Short task 1 | Which company does the patent page list as the assignee?
Short task 2 | Do these statements agree with the patent page? Answer yes or no for each, quoting the words that decide it. (a) The amount of detail in the generated description depends on the detail level. (b) The set of regions is identified without a machine learning model. (c) The patent has 20 claims.
Short task 3 | Carry the patent page forward from its final line, writing what comes next.
--- start of Source passage ---
US-12626069-B2 - Image description generation with varying levels of detail

US12626069B2US 12626069 B2US12626069 B2US 12626069B2US-12626069-B2

Abstract

One or more aspects of the method, apparatus, and non-transitory computer readable medium include obtaining an image and a detail level, wherein the detail level comprises a value indicating a level of detail for a description of the image. One or more aspects of the method, apparatus, and non-transitory computer readable medium further include identifying a set of regions for the image based on the detail level using a machine learning model, and generating a description for the image based on the set of regions, wherein an amount of detail in the description is based on the detail level.

Inventors

Akshay Ganesh Iyer
Nikunj Goyal
Kanad Shrikar Pardeshi
Pranamya Prashant Kulkarni
Abhilasha Sancheti
Praneetha Vaddamanu
Aparna Garimella
Apoorv Umang Saxena
Vishwa Vinay

Assignees

ADOBE INC.

Dates

Publication Date: 20260512
Application Date: 20230720

Claims (20)
--- end of Source passage ---
--- start of Entries provided ---
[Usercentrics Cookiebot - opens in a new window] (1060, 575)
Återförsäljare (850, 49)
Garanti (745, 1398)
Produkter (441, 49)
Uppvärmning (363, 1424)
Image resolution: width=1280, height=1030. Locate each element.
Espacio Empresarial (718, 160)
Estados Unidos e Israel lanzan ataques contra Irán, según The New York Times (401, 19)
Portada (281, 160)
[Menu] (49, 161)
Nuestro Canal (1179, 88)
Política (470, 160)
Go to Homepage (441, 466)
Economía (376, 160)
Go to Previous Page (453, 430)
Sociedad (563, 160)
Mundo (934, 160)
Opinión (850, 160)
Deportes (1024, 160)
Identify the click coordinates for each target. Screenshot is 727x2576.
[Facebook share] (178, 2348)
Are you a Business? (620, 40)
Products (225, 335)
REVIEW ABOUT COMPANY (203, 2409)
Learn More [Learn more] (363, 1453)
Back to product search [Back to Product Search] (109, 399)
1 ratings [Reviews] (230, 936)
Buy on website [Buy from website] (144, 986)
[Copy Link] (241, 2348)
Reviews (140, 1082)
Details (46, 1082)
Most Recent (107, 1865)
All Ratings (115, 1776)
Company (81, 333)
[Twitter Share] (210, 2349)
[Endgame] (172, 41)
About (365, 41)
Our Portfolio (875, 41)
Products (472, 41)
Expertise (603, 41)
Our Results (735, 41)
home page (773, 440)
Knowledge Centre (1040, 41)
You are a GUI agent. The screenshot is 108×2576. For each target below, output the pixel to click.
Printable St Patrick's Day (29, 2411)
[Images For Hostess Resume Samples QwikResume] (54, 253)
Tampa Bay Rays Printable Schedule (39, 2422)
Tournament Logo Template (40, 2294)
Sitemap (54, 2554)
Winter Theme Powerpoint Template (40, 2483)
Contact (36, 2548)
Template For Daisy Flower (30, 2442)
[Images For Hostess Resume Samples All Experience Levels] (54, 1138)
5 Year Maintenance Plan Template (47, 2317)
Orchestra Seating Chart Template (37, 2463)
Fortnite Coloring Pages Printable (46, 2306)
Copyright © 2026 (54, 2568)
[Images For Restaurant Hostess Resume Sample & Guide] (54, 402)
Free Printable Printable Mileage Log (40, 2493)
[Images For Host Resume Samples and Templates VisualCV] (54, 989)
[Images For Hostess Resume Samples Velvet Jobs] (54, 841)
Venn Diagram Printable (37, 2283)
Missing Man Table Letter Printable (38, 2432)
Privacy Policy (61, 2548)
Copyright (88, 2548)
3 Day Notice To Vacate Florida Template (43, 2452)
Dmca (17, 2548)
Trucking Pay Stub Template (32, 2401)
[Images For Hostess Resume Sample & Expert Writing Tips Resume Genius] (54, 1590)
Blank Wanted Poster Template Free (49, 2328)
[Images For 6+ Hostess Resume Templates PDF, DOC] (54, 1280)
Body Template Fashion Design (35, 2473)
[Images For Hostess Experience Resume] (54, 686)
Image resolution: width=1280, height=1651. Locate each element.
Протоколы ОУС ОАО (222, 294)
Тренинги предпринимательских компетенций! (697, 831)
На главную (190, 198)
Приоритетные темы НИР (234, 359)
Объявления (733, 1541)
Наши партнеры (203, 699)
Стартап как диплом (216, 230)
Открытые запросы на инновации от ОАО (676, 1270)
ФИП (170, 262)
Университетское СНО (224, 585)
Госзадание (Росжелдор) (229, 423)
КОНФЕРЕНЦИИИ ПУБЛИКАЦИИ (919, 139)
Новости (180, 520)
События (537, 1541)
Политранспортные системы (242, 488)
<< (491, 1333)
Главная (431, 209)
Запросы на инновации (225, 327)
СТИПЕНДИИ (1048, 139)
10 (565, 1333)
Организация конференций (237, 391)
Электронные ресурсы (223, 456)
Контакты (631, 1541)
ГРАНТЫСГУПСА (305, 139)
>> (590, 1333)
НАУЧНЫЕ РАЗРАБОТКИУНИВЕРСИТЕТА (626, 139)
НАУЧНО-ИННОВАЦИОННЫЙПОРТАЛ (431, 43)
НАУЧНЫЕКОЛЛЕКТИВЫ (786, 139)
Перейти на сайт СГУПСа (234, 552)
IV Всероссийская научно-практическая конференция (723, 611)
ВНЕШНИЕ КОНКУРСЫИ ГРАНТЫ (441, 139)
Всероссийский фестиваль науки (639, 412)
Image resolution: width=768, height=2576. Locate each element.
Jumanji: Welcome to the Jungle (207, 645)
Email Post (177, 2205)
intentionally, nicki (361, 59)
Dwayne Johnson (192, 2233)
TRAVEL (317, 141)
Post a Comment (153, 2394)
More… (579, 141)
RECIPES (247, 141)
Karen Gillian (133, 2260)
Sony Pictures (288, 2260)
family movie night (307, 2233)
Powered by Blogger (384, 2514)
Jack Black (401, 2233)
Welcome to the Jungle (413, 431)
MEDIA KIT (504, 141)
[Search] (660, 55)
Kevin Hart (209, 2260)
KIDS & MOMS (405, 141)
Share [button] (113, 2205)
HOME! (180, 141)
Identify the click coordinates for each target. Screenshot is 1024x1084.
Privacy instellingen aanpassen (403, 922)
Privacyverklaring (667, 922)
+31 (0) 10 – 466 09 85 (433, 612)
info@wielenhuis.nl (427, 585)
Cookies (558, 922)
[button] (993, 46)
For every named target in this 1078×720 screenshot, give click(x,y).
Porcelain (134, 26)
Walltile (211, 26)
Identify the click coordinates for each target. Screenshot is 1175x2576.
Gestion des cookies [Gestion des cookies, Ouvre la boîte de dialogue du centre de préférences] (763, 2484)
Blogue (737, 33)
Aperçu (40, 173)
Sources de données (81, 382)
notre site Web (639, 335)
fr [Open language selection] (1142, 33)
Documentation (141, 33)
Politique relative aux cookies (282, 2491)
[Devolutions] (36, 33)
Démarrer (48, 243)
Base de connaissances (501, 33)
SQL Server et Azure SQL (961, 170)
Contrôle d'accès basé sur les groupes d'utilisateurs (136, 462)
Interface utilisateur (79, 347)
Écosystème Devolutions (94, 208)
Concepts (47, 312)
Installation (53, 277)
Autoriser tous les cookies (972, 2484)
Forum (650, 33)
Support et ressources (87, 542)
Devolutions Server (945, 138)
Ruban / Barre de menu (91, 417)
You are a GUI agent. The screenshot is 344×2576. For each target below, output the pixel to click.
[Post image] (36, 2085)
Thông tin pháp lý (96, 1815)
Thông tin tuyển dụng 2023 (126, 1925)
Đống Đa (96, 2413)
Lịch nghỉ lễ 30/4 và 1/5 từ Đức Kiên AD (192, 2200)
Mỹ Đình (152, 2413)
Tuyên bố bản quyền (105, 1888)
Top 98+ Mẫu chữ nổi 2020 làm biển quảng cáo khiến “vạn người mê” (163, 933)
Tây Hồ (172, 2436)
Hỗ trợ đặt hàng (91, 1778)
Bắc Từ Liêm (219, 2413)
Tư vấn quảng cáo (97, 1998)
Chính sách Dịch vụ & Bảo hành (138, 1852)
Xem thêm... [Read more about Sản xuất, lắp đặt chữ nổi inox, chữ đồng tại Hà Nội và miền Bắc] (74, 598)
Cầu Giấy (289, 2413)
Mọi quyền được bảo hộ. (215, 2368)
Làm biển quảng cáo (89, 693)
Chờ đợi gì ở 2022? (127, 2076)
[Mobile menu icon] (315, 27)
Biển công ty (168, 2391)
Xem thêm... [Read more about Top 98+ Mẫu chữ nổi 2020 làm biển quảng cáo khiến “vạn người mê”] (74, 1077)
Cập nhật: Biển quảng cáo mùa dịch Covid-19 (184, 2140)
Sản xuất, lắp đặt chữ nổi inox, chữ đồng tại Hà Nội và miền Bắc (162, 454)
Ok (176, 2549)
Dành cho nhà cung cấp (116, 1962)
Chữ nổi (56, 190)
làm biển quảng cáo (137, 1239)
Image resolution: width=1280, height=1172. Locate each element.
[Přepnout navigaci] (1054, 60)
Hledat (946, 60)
--- end of Entries provided ---
Expected answer 1 | ADOBE INC.

Expected answer 2 |
(a) Yes: "wherein an amount of detail in the description is based on the detail level"
(b) No: "identifying a set of regions for the image based on the detail level using a machine learning model"
(c) Yes: "Claims (20)"

Expected answer 3 |
1 . A method comprising: obtaining an image and a detail level, wherein the detail level comprises a value indicating a level of detail for a description of the image; identifying a set of region proposals, wherein each of the set of region proposals comprises a region of the image represented by a bounding box; identifying a set of regions for the image based on the detail level using a machine learning model, wherein a number of bounding boxes associated with the set of regions corresponds to the detail level; and generating the description for the image based on the set of regions, wherein an amount of detail in the description is based on the detail level.
2 . The method of claim 1 , further comprising: generating the set of region proposals for the image using an encoder of the machine learning model.
3 . The method of claim 2 , further comprising: generating context features of the image using the encoder, wherein the set of regions is identified based on the context features.
4 . The method of claim 2 , further comprising: generating region features for at least one of the set of region proposals using the encoder, wherein the description is based on the region features.
5 . The method of claim 2 , further comprising: generating a bounding box for at least one of the set of region proposals using the encoder, wherein the set of regions is selected from the set of region proposals based on the bounding box.
6 . The method of claim 2 , further comprising: classifying each of the set of region proposals based on the detail level using a classifier of the machine learning model, wherein the set of regions is based on the classifying.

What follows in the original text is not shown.